In part this is because the Tatmadaw has built firewalls in the 2008 constitution to defend itself, including a 25pc bloc in parliament that can veto constitutional change and control of three key ministries not answerable to the president. It also exerts significant control over the civil service and boasts an enormous business empire.
Still, the scale of the result has stunned many – not least U Wirathu, an outspoken monk in Mandalay who tried but failed to mobilise a wave of nationalist and Buddhist sentiment against the NLD because of its opposition to four laws to “protect race and religion” that discriminated against women and minorities.
“I never thought that the NLD would win this many townships,” he told The Myanmar Times at the Masoeyin Monastery in Mandalay. “I expected many parties to enter into the hluttaw. I am very surprised.” He also said he was worried.
Drama in the capital also left former defence minister U Wai Lwin stunned. The ex-general and USDP candidate had sought a partial recount of votes in Pobbathiri where he was up against U Ye Mon, a poet better known as Maung Tin Thit. But township election commission officials turned down the request.
Despite the avalanche of good news and votes in their party’s favour, NLD officials were still expressing frustration and concerns at the slow release of officially sanctioned results by the UEC.
The UEC, headed by ex-general U Tin Aye, says it is working with full transparency and is releasing results at regular intervals.
At a tense press conference held at UEC headquarters in Nay Pyi Taw on Monday, UEC official U Myint Naing was asked for a timeframe for results. “As soon as possible,” came the reply.
At a tense press conference held at UEC headquarters in Nay Pyi Taw on Monday, UEC official U Myint Naing was asked for a timeframe for results. “As soon as possible,” came the reply.
"It mainly depends on … how fast they can count,” he added, referring to township and district level sub-commissions.
“We will announce in a timely manner as their counting finishes," he said, denying that the UEC had instructed townships not to release official results.
Damaso Magbual, head of the observer mission of the Asian Network for Free Elections (ANFREL), accepted the UEC’s explanation of slow counting.
“The communication of results is being postponed because the counting is done manually. In certain countries, the manual count has taken a week. ANFREL has discussed this issue today together with the EU observation missions and several ambassadors. We all think that the time it currently takes for the count is within what can be expected,” he said on Monday.
“We are aware that township officials are being told to send the results directly to the UEC in Nay Pyi Taw instead of sending them to the district level. There has been a protest by the NLD because of that. However, we do not think that this issue is of importance to the validity of the election process,” he added.
Political analyst U Than Soe Naing believes the UEC was simply buying time. “Such kinds of things usually happen in our country.

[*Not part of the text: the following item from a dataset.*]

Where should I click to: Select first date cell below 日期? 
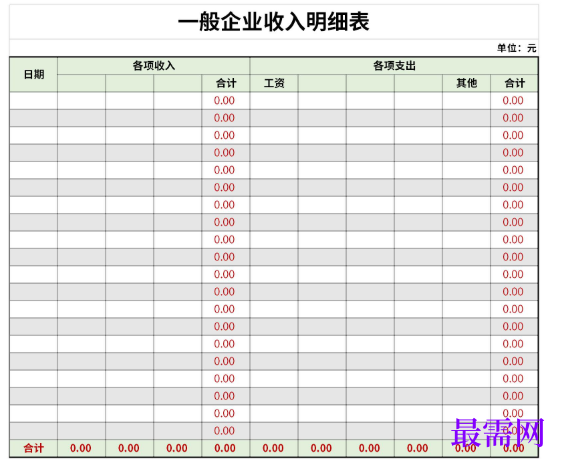click(x=33, y=101)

It is not abnormal,” he said.
He also believes the NLD will avoid the mistakes apparently committed by party “hardliners” after its landslide win in 1990, which followed hard on the heels of the 1988 military crackdown.
After that victory, some senior party members were controversially reported to have said that military leaders would be sent to international courts for alleged crimes they committed. The remarks were not confirmed by the party but they are believed to have contributed to the junta’s decision to reject the results and arrest the NLD leadership.
“So far I see no such hardliners in the NLD party now,” U Than Soe Naing added.